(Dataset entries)

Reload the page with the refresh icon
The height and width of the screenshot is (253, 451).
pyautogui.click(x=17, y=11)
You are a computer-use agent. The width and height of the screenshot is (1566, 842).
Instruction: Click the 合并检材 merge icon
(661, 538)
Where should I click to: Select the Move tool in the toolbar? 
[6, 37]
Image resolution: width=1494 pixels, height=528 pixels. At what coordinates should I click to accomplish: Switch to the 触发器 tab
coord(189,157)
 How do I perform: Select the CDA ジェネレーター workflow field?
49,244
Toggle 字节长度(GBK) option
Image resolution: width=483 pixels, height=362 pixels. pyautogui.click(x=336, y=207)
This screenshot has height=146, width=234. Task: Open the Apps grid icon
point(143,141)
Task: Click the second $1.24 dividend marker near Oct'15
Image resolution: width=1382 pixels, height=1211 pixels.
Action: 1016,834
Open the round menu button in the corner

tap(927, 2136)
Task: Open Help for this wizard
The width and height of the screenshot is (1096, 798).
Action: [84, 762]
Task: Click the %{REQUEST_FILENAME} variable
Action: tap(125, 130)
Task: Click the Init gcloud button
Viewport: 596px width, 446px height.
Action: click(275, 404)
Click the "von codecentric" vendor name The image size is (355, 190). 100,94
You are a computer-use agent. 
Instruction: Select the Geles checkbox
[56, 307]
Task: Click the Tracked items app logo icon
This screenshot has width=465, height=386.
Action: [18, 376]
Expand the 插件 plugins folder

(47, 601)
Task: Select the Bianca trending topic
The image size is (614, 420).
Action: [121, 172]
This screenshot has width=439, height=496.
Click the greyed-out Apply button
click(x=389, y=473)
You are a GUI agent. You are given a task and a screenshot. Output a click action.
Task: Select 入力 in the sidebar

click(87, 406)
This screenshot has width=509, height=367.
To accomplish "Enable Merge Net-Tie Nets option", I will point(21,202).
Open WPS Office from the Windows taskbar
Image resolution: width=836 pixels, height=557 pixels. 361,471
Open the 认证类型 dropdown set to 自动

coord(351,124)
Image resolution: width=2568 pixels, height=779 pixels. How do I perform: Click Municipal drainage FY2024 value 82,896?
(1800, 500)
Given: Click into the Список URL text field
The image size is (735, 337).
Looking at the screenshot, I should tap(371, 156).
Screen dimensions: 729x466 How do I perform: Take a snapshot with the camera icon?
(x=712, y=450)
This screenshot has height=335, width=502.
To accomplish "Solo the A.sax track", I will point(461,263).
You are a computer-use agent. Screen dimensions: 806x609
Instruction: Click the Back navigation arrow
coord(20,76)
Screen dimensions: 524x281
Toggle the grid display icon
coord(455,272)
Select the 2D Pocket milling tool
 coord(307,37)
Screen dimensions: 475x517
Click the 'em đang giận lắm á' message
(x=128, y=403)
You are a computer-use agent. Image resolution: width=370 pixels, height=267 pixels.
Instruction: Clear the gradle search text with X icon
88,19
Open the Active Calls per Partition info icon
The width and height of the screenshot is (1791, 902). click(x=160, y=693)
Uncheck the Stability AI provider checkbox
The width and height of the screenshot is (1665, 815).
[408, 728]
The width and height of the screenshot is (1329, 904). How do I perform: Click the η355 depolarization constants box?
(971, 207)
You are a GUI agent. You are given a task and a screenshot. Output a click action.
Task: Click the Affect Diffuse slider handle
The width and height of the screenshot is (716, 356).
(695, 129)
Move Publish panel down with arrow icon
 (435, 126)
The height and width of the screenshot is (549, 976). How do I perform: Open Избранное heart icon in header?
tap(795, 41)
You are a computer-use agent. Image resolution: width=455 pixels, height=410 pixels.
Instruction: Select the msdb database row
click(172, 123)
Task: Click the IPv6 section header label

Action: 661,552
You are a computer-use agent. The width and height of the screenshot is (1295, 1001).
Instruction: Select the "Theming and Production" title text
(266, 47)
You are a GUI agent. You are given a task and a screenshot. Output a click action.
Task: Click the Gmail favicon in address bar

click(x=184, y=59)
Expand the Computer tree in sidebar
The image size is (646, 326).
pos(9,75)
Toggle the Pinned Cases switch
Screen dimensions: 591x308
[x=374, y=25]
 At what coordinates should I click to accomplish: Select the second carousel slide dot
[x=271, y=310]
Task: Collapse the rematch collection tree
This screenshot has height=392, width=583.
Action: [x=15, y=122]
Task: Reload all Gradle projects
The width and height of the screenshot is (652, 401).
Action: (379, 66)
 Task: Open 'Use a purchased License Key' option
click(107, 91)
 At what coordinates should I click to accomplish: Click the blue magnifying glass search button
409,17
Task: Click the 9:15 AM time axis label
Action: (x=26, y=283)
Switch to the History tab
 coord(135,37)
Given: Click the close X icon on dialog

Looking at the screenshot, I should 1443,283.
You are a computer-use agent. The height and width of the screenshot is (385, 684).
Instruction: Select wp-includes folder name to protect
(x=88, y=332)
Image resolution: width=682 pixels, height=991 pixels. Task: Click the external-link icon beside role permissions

▶ The task
From the data above, copy each line that has the string "agent".

▶ Your response
You are a computer-use agent. The width and height of the screenshot is (1566, 842).
You are a computer-use agent. 
You are a GUI agent. You are given a task and a screenshot. Output a click action.
You are a computer-use agent. Screen dimensions: 806x609
You are a computer-use agent. Image resolution: width=370 pixels, height=267 pixels.
You are a GUI agent. You are given a task and a screenshot. Output a click action.
You are a computer-use agent. Image resolution: width=455 pixels, height=410 pixels.
You are a computer-use agent. The width and height of the screenshot is (1295, 1001).
You are a GUI agent. You are given a task and a screenshot. Output a click action.
You are a computer-use agent. The height and width of the screenshot is (385, 684).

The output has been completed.